Naturhistorisches Museum
Trotz der klaren und übersichtlichen Konzeption der Museumsraume gibt es vonseiten des Museums schwerwiegende Bedenken zur vorgeschlagenen Raumorganisation. Es fehlen insgesamt rund 560 m2 Ausstellungsflache. Vertikal- und Horizontalerschliessung werden als mangelhaft beurteilt. Namentlich die Beschränkung auf einen Warenlift fur beide Institutionen wird aus verschiedenen Gründen als unrealistisch betrachtet. Dass auch die Erschliessungszone fur Dauerausstellungsformate genutzt werden soll, wird vom Nutzer kritisch beurteilt. Die Besucherführung erfolgt nach dem ≪Sackgassenprinzip≫. Eine durchgängige Wegeführung wurde klar bevorzugt.

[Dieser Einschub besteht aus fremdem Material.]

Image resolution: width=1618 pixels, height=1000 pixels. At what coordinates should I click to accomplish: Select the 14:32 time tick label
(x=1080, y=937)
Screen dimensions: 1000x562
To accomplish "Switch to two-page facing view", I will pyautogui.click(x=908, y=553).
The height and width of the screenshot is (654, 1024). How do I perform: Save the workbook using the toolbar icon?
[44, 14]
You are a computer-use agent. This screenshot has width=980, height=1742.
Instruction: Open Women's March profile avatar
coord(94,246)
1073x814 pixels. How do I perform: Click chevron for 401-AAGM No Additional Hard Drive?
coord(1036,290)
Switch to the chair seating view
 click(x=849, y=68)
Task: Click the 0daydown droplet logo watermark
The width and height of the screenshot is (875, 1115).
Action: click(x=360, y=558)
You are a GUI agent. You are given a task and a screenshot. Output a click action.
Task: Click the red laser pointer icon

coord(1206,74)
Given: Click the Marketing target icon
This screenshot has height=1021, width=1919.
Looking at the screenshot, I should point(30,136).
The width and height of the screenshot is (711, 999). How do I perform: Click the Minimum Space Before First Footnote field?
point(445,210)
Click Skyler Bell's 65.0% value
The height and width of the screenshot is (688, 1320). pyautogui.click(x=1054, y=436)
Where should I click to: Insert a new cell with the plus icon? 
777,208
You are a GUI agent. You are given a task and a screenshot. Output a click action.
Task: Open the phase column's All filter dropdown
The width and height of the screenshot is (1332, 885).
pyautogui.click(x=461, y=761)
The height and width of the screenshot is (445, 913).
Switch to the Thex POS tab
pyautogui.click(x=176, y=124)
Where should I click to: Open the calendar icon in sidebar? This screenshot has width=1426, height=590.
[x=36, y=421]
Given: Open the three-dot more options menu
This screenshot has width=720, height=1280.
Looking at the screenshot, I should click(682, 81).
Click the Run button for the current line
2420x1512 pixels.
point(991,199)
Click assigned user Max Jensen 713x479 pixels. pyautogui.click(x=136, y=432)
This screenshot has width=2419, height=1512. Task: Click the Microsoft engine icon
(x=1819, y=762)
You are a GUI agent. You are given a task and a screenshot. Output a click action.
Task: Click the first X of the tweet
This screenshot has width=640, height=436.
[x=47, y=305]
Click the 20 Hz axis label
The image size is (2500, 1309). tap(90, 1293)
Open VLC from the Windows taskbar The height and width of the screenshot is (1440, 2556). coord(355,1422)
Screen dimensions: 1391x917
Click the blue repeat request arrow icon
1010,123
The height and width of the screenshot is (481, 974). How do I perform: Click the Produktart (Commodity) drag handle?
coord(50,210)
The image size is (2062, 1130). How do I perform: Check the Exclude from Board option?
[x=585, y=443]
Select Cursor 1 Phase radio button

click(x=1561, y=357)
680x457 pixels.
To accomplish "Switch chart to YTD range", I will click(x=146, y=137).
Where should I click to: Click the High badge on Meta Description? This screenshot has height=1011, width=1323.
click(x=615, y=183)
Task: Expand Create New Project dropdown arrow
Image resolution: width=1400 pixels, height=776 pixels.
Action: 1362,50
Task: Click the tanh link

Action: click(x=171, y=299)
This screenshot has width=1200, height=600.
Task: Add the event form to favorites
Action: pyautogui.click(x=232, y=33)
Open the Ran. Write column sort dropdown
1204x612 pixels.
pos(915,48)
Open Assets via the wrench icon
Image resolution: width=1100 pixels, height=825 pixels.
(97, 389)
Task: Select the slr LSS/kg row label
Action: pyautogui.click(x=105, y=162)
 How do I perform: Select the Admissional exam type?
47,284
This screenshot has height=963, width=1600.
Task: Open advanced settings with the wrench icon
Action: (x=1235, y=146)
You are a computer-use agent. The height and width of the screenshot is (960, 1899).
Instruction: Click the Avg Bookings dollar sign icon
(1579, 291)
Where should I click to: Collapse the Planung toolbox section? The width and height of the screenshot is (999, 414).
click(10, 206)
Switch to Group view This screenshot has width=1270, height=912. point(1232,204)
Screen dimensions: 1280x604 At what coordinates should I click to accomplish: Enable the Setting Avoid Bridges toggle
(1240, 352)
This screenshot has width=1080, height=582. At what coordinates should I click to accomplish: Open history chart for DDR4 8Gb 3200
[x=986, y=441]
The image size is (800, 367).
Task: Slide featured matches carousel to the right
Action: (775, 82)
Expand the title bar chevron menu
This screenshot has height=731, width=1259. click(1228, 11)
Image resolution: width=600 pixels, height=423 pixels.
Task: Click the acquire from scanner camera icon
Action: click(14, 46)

Die Sammlungen sind auf unterschiedlichen Stockwerken angeordnet. Sie befinden sich im 3. und 4. Untergeschoss und im 2. Obergeschoss. Gesamthaft gibt es 25 Sammlungsraume. Einige Bereiche sind mit dem Staatsarchiv vermischt. Eine effiziente und sichere Bewirtschaftung der Sammlungen ist so nicht gegeben. Die für den Besucher gewünschten Einblicke in Sammlungen und Werkstatten sind nur an wenigen Stellen möglich. Das Museum wünscht sich mehr solcher Schaufenster-Situationen.

Staatsarchiv
Die Bereiche für das Staatsarchiv sind aus Sicht der Nutzer im Wesentlichen gut konzipiert und sowohl für Mitarbeiter als auch für Besucher attraktiv angeordnet. Empfang, Lesesaal und Archivfenster im Erdgeschoss mit direkter Beziehung zum Strassenraum werden als optimal empfunden, ist doch die gute Sichtbarkeit und Auffindbarkeit der Institution eine wichtige Voraussetzung für den erfolgreichen Betrieb eines Staatsarchivs. Einige Funktionsbereiche, etwa das Transfer Backoffice, sind noch nicht am richtigen Ort. Auch fehlt ein digitales Magazin. Als wirklich problematisch wird auch hier die fehlende Abgrenzung zur Nachbarinstitution im Bereich der Logistik und Warenlifterschliessung beurteilt. Die damit verbundenen Kreuzungen von Personen- und Warenströmen mussten in einer Weiterentwicklung beseitigt werden. Dort wo die Begegnung zwischen den Besuchern und Benutzern der beiden Institutionen gewünscht ist, funktioniert sie einfach und ziemlich selbstverständlich. Cafeteria und Auditorium sind von beiden Seiten her gut zugänglich.

Tragwerk
Das Gebäude ist im Wesentlichen als Massivbau konzipiert. Die Wände sind tragend und werden vor Ort betoniert. Die Decken hingegen sind als vorfabrizierte Elemente ausgebildet. Dies hat neben Vorteilen im Bauablauf vor allem auch eine architektonische Wirkung: Die Decken haben eine Struktur und einen Massstab. Sie werden als tektonisch wirksame Teile des Gebäudes inszeniert und tragen damit auch zum Charakter der Innenräume bei. Gesamthaft kann das statische Konzept als einfach und schlüssig bezeichnet werden. Wegen der vier Untergeschosse ist mit erheblichem Aufwand fur Aushub, Baugrubensicherung und Grundwassermassnahmen zu rechnen.

Energie, Gebäudetechnik
Der vorgeschlagene Baukörper ist sehr kompakt und daher unter dem Aspekt der Energieeffizienz optimal proportioniert. Der Glasanteil ist relativ gering und daher energetisch ebenfalls günstig. Das Projekt schlägt auf der Seite zu den Geleisen eine Art Installationswand vor. Fast alle Schächte sind in diese Wand integriert. Das ist fur die Installationen gut, weil dank der Einführung von der Seite her mit wenigen Kreuzungen zu rechnen ist. Das Haustechnikkonzept wird im Hinblick auf spätere Anpassungen als flexibel genug beurteilt. Zusammenfassend: einfaches und wirtschaftliches Haustechnikkonzept mit niedrigem Energieverbrauch.

Wirtschaftlichkeit
Die Gesamtkosten liegen innerhalb des prognostizierten Bereichs der Vorgabe.

Würdigung Projekt
Gesamthaft ist das Projekt ENZYKLOPADIE als ein sehr kultivierter und souveräner Entwurf zu würdigen. Das vorgeschlagene Gebäude ist klar gegliedert und weist eine einfach verständliche Struktur auf. Damit strahlt es Ruhe und Selbstverständlichkeit aus. Diese Eigenschaften zu erreichen, ist unter den hochspezifischen Bedingungen der Wettbewerbsaufgabe eine beachtliche Leistung. Wahrscheinlich ist es aber auch diesem Streben nach Ordnung und Klarheit geschuldet, dass an einigen Stellen beträchtliche betriebliche Mangel in Kauf genommen wurden. So konnten schliesslich die Zweifel im Bezug auf die Funktionalität des Entwurfs nicht ausgeräumt werden.